Khuan Khanun (ควนขนุน, /th/) is a district (amphoe) of Phatthalung province, southern Thailand.

==Geography==
Neighboring districts are (from the south clockwise): Mueang Phatthalung, Srinagarindra, Si Banphot, and Pa Phayom of Phatthalung Province; Cha-uat of Nakhon Si Thammarat province; and Ranot of Songkhla province.

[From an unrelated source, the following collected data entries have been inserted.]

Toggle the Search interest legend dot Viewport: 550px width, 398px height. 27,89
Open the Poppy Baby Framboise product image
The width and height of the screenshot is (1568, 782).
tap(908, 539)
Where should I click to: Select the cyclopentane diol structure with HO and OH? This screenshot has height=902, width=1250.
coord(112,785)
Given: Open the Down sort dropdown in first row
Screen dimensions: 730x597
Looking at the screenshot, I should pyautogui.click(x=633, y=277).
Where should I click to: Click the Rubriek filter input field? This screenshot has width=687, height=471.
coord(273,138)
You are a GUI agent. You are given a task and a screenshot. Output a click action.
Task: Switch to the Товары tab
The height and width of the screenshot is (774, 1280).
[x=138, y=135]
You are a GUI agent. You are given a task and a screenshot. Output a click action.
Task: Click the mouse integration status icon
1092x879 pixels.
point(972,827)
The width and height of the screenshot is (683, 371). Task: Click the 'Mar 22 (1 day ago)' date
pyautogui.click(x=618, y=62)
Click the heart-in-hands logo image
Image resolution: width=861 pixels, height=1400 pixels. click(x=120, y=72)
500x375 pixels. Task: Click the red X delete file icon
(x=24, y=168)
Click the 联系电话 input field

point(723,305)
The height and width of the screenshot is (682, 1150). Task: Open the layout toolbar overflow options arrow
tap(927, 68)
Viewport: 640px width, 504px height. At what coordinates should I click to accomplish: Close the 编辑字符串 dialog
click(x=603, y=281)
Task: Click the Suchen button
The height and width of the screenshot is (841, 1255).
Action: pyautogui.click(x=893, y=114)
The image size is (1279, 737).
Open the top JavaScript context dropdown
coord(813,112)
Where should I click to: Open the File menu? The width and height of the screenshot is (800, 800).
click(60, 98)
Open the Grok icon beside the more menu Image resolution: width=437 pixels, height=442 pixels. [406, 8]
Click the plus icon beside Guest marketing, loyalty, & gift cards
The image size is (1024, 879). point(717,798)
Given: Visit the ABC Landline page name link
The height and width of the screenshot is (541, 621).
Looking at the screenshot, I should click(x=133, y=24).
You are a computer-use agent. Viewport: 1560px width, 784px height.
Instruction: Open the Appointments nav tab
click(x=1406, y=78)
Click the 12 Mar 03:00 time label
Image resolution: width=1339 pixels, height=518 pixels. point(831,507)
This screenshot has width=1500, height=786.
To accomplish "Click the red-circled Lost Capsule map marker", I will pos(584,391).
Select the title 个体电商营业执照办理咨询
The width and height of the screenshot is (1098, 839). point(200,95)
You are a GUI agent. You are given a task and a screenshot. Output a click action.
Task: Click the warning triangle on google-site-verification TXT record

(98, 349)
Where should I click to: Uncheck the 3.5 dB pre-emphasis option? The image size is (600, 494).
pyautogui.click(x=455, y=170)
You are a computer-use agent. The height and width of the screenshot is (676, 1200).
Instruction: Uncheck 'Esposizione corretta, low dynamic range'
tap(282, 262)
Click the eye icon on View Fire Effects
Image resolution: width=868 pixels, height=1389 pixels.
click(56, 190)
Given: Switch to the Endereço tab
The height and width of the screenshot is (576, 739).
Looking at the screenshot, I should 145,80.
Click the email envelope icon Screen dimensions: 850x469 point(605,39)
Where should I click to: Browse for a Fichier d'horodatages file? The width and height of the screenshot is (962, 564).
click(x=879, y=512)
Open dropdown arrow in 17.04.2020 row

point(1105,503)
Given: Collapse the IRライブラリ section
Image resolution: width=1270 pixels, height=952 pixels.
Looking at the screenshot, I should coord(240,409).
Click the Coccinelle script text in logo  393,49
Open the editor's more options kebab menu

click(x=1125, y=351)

The Phru Khuan Khi Sian wetlands at Thale Noi Lake are protected as a Ramsar wetland. It is part of the larger Thale Noi Non-hunting Area. Thale Noi is the northernmost part of Songkhla Lake, separated from the main body of Thale Luang by a 0.5 m high natural sand bar, the waters are connected by a 2 km wide channel. While Thale Noi itself has only an area of 28 km^{2}, it is surrounded by a swamp area of 459 km^{2}.

==History==
The district was established in 1896, then named Udon (อุดร). The district office was at first in village 5 of tambon Khuan Khanun, and was since then relocated four times. In 1899 it was moved to Ban Makok Tai, and the district was renamed Makok Tai (มะกอกใต้). In 1903 it was renamed Pak Pra (ปากประ). In 1907 it was moved to Ban Thale Noi, so the district was then named Thale Noi (ทะเลน้อย), and when it was again moved to Ban Phanang Tung, the district was named Phanang Tung (พนางตุง) accordingly. Finally in 1923 the district office came to its present location in Ban Khuan Khanun.

==Economy==
The district is home to the Ban Phraek Ha Agricultural Cooperative, founded in 2015 with 50 members. As of 2019, the co-op has more than 300 members, or half of all rubber farmers in the province. The co-op buys natural latex from local farmers and, assisted by scientists from the National Science and Technology Development Agency (NSTDA), its factory produces latex pillows and mattresses under its Talung Latex brand from a proprietary latex concentrate called "ParaFIT". "Para" is short for yang para, 'rubber latex' in Thai, and "FIT", 'Foam Innovation of Thailand'. The demand for latex pillows has increased globally to about 8.5 billion baht in 2018, and is projected to grow 4.9% yearly from 2019 to 2025. At present, Ban Phraek Ha Agricultural Cooperative has the capacity to produce 400 latex pillows and six king-size mattresses a day. The co-op is in the process of quadrupling ParaFIT production capacity from two to eight tonnes.

==Administration==
The district is divided into 12 sub-districts (tambons), which are further subdivided into 124 villages (mubans). Khuan Khanun and Makok Nuea are two sub-district municipality (thesaban tambons), each covers parts of the same-named tambons. There are a further 12 tambon administrative organizations (TAO).
| No. | Name | Thai | Villages | Pop. |
| 1. | Khuan Khanun | ควนขนุน | 9 | 8,498 |
| 2. | Thale Noi | ทะเลน้อย | 10 | 6,621 |
| 4. | Na Khayat | นาขยาด | 12 | 8,103 |
| 5. | Phanom Wang | พนมวังก์ | 8 | 5,978 |
| 6. | Laem Tanot | แหลมโตนด | 7 | 4,833 |
| 8. | Pan Tae | ปันแต | 13 | 6,061 |
| 9. | Tanot Duan | โตนดด้วน | 11 | 5,864 |
| 10. | Don Sai | ดอนทราย | 11 | 5,402 |
| 11. | Makok Nuea | มะกอกเหนือ | 9 | 7,340 |
| 12. | Phanang Tung | พนางตุง | 13 | 9,807 |
| 13. | Chamuang | ชะมวง | 15 | 7,934 |
| 16. | Phraek Ha | แพรกหา | 8 | 5,612 |
Missing numbers are tambon which now form Pa Phayom district.